_What you should do_
The lines from the one containing "Given: Click the .project file icon" through the last one in the data: please copy those exactly, and only those, without the pictures.

Stored items:
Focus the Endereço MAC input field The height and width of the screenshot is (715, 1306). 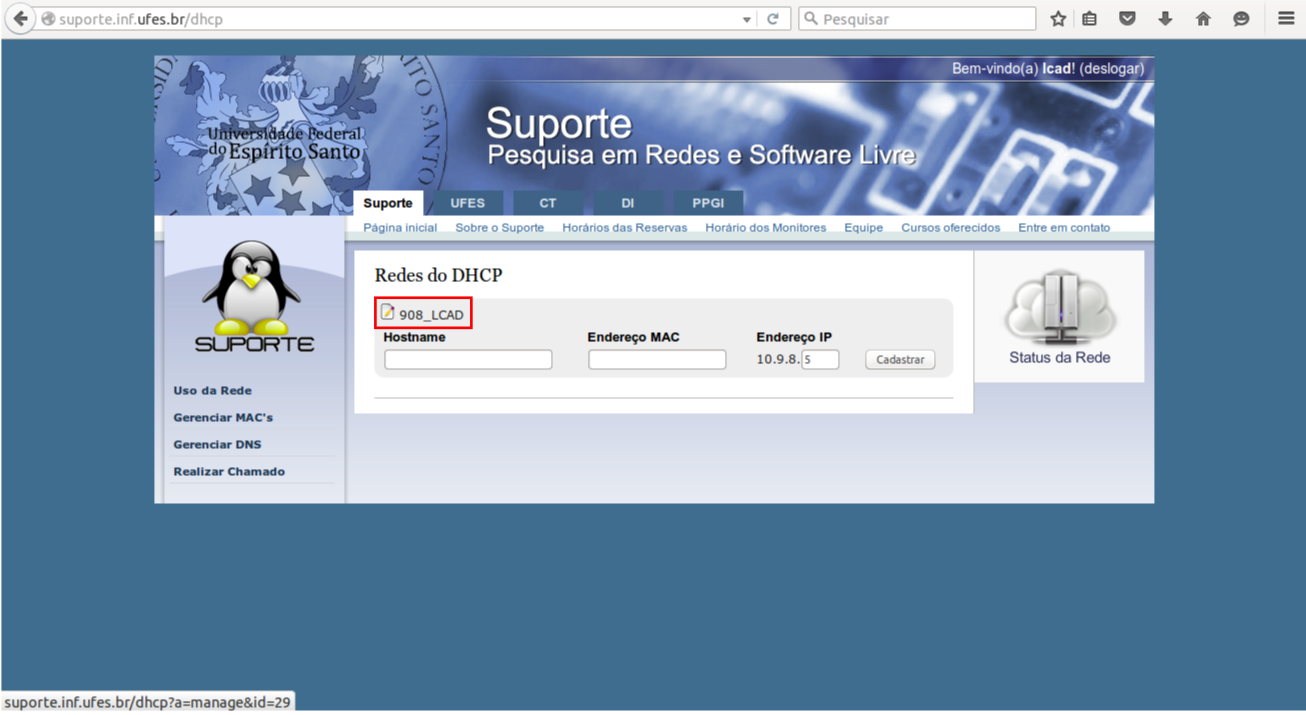657,359
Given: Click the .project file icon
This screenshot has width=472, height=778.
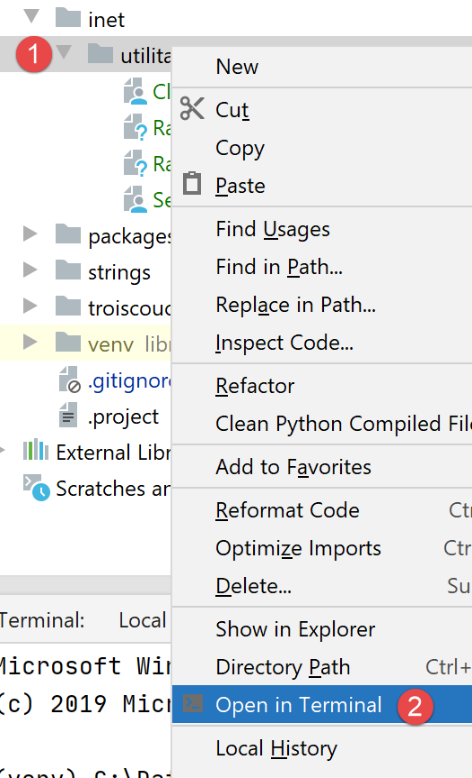Looking at the screenshot, I should point(68,416).
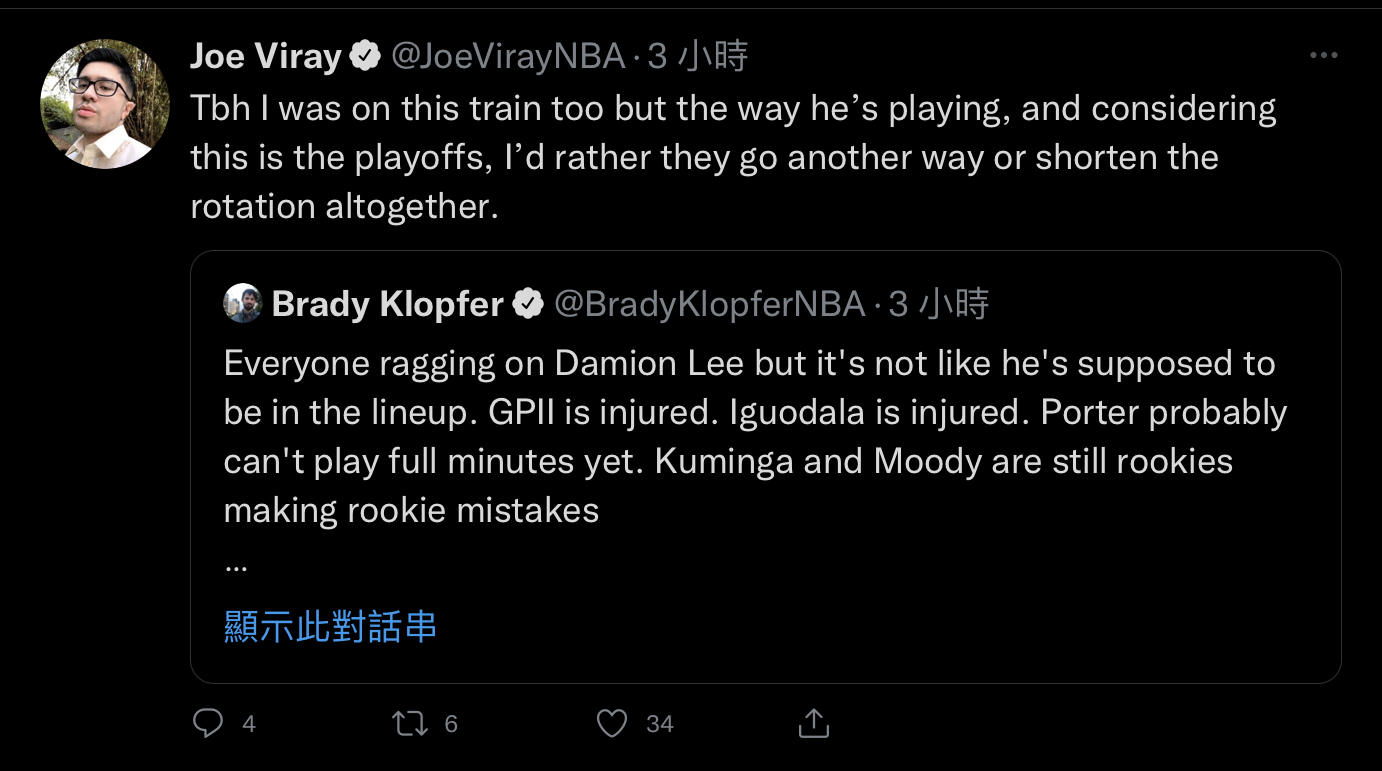Screen dimensions: 1382x771
Task: Click the Brady Klopfer display name
Action: click(x=387, y=304)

_Exercise output_
Given: Click the .project file icon
This screenshot has width=472, height=778.
Looking at the screenshot, I should point(68,416).
Screen dimensions: 1382x771
Task: Click the Brady Klopfer display name
Action: click(x=387, y=304)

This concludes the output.